WillyJ, we are in RI at the moment and met with our concierge 2 days ago to discuss AI. One of the things she told us was that ISCO has begun to add a $5000 fee to change the name on the owner's membership paperwork. She said they are doing it to stop internet sales to non members. You did not say who you were buying from, but if it is from someone other than ISCO, I'd check with ISCO to see if it's true before buying. 
Welcome to the Royals
KCI's Wingman


----------



## ada903 (Nov 15, 2012)

The transfer fee is still $135 per transfer.


----------



## MuranoJo (Nov 15, 2012)

Isn't the transfer fee included in the contract?  It seems they should adhere to that contractual transfer fee and not be able to change it.


----------



## pjrose (Nov 15, 2012)

I don't think the exact fee is in there.  I believe it was $95 at on time, and if it were in the contract, they couldn't have changed it to $135.  

I suspect that $5k is sales bs  to discourage buying resale...though that kind of lie is not typical of the royals.


----------



## kenie (Nov 16, 2012)

This "rumour" about the 5k transfer fee has been floating around for a while now. I don't understand what they would accomplish. To me, it makes more sense to have a resale unit in the hands of somebody who wants it and will pay the M/F than have the current owner be delinquent.
Do they think this will force people to purchase from the developer, or simply be another revenue stream because sales are slow??


----------



## KCI (Nov 16, 2012)

Our concierge also told us that AI people could now use all the Royal restaurants, but we asked last night at RC and they said AI could not use restaurants at RC,RM,RC or RI,, so that really limits it for them. Lots of misinformation here.
KCIs Wingman


----------



## Phydeaux (Nov 16, 2012)

KCI said:


> Our concierge also told us that AI people could now use all the Royal restaurants, but we asked last night at RC and they said AI could not use restaurants at RC,RM,RC or RI,, so that really limits it for them. Lots of misinformation here.
> KCIs Wingman



I learned long ago to take anything a concierge says with one grain of salt, at most.


----------



## radmoo (Nov 16, 2012)

I sort of "get" AI for RS as there are options in Cancun and free shuttle to Tri-Royals and Captain's Cove. But at Haciendas there is almost no variety.  Don't get me wrong, we LOVE RH but glad we own so we don't need to partake of AI!


----------



## buceo (Nov 16, 2012)

radmoo said:


> ...but glad we own so we don't need to partake of AI!



I think that's point number one to their AI plan, increase unit sales.
Point two, new customers on site to accomplish point #1.
Thirdly to increase restaurant income. All my opinion of course.

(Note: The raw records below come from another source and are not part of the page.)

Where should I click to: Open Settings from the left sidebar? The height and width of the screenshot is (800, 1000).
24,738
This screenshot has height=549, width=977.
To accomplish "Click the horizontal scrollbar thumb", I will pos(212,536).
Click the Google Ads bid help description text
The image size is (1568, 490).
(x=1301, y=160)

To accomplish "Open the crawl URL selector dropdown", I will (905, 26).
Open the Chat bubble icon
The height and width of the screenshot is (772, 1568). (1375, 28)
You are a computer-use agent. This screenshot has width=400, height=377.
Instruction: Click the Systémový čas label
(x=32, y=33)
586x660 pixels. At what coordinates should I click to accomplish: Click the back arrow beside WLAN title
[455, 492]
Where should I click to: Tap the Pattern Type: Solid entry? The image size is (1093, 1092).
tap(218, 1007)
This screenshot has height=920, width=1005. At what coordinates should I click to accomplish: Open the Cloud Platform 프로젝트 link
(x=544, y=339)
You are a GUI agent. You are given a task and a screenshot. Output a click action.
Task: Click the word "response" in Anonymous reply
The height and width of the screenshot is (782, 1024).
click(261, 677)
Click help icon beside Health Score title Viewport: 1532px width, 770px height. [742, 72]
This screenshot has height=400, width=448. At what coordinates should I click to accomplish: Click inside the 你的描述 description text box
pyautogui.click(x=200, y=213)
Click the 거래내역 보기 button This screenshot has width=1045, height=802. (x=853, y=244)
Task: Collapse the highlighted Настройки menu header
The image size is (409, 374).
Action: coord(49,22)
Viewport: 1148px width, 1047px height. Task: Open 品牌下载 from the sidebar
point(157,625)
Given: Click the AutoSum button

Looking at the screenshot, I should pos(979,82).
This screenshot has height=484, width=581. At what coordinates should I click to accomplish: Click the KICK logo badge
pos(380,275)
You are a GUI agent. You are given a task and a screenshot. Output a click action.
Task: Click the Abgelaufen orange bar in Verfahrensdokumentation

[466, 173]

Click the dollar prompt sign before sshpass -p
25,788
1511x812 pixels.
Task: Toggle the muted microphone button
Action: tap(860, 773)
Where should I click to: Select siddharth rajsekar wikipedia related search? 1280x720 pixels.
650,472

If this works & increases sales and revenue watch for other timeshares to follow.  Has any other timeshare company done this, mandatory AI for exchangers and those renting from other than owners/members?  Are the Royals following on this or are they first to take this approach?


----------



## BoaterMike (Nov 16, 2012)

Phydeaux said:


> I learned long ago to take anything a concierge says with one grain of salt, at most.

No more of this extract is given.